Task configuration

As we saw in Getting started, you can run any Python function as a task in Flyte just by decorating it with @env.task.

This allows you to run your Python code in a distributed manner, with each function running in its own container. Flyte manages the spinning up of the containers, the execution of the code, and the passing of data between the tasks.

In Getting started we demonstrated the simplest possible case, a TaskEnvironment with only a name parameter, and an env.task decorator, with no parameters:

env = flyte.TaskEnvironment(name="hello_world")

@env.task
async def say_hello(data: str, lt: List[int]) -> str:
    ...

Notice how the TaskEnvironment is assigned to the variable env and then that variable is used in the @env.task.
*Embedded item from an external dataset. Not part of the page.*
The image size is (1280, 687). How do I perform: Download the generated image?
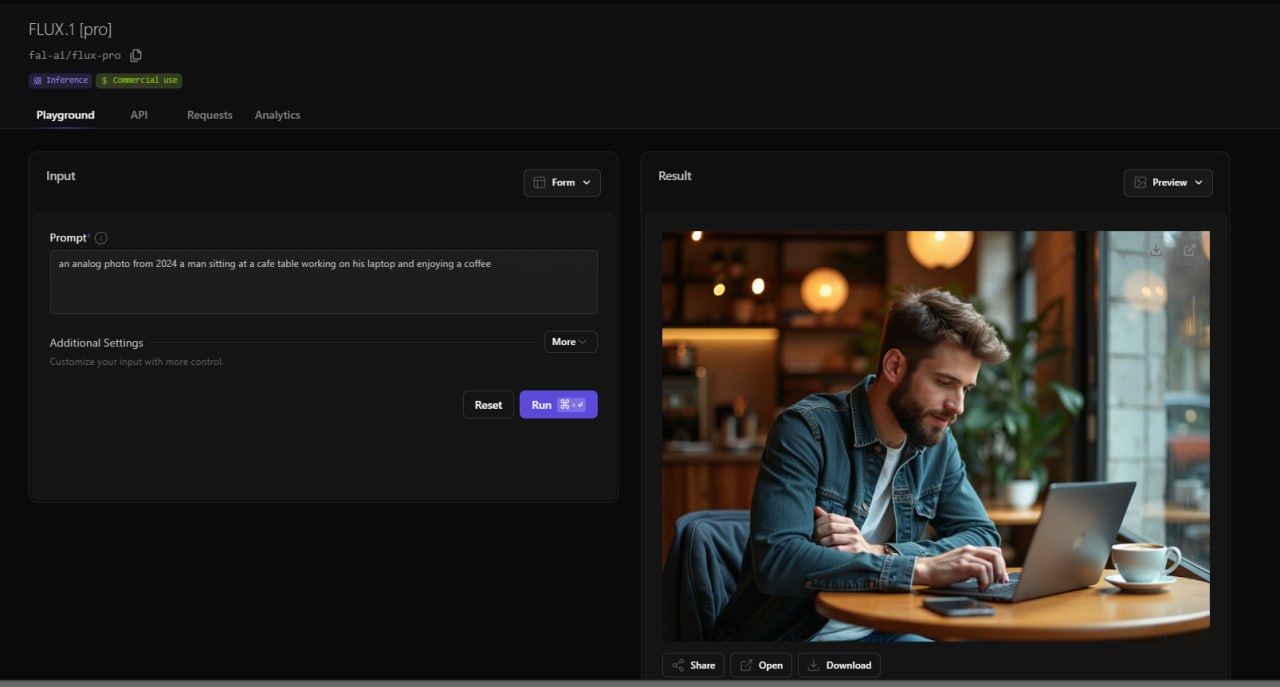pos(838,665)
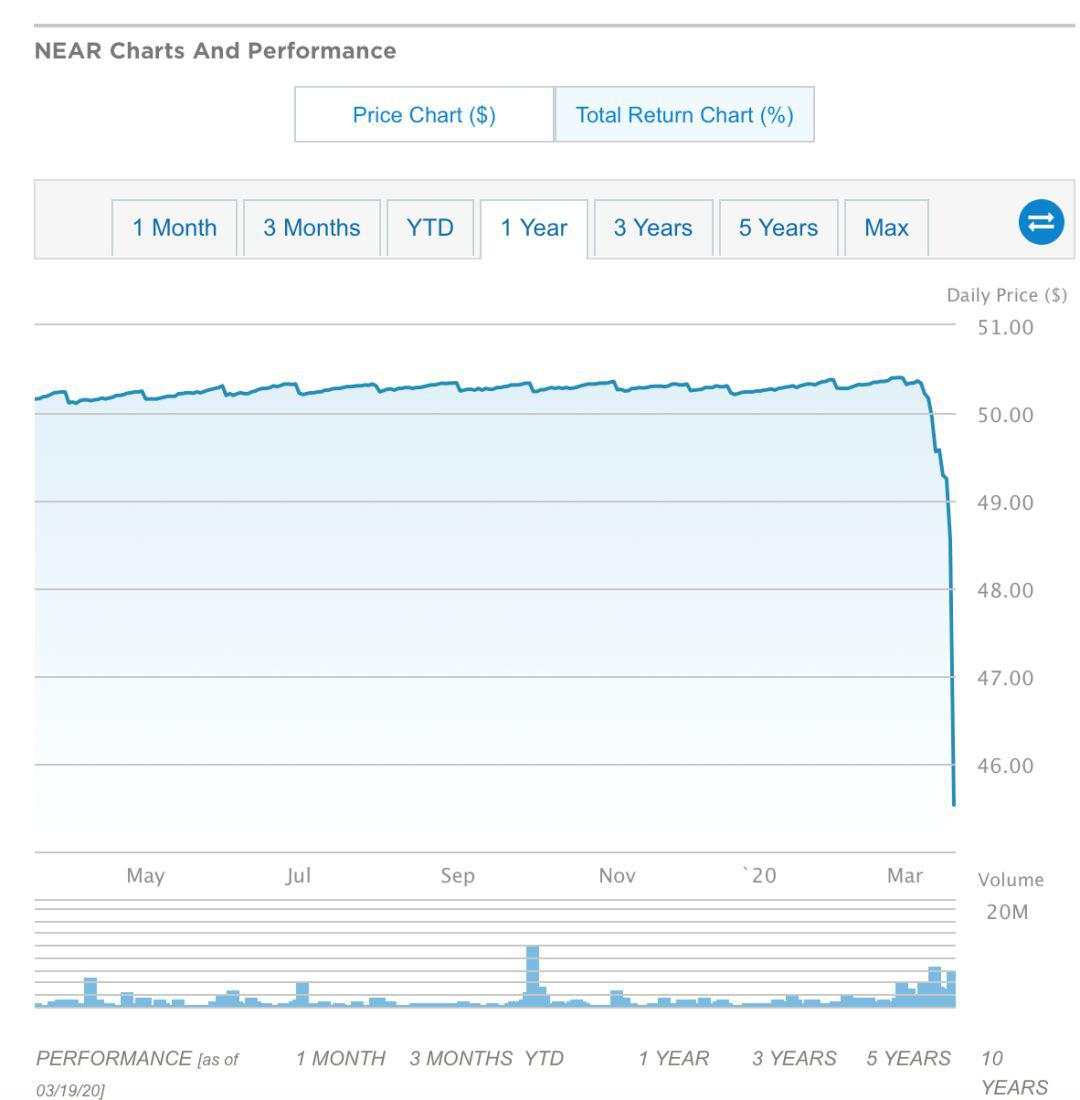This screenshot has width=1080, height=1100.
Task: Choose the YTD range tab
Action: point(430,228)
This is what connects the TaskEnvironment to the task definition.

In the following we will often use @env.task generically to refer to the decorator, but it is important to remember that it is actually a decorator attached to a specific TaskEnvironment object, and the env part can be any variable name you like.

This will run your task in the default container environment with default settings.

But, of course, one of the key advantages of Flyte is the ability to control the software environment, hardware environment, and other execution parameters for each task, right in your Python code. In this section we will explore the various configuration options available for tasks in Flyte.

Task configuration levels

Task configuration is done at three levels. From most general to most specific, they are:

  • The TaskEnvironment level: setting parameters when defining the TaskEnvironment object.
  • The @env.task decorator level: Setting parameters in the @env.task decorator when defining a task function.
  • The task invocation level: Using the task.override() method when invoking task execution.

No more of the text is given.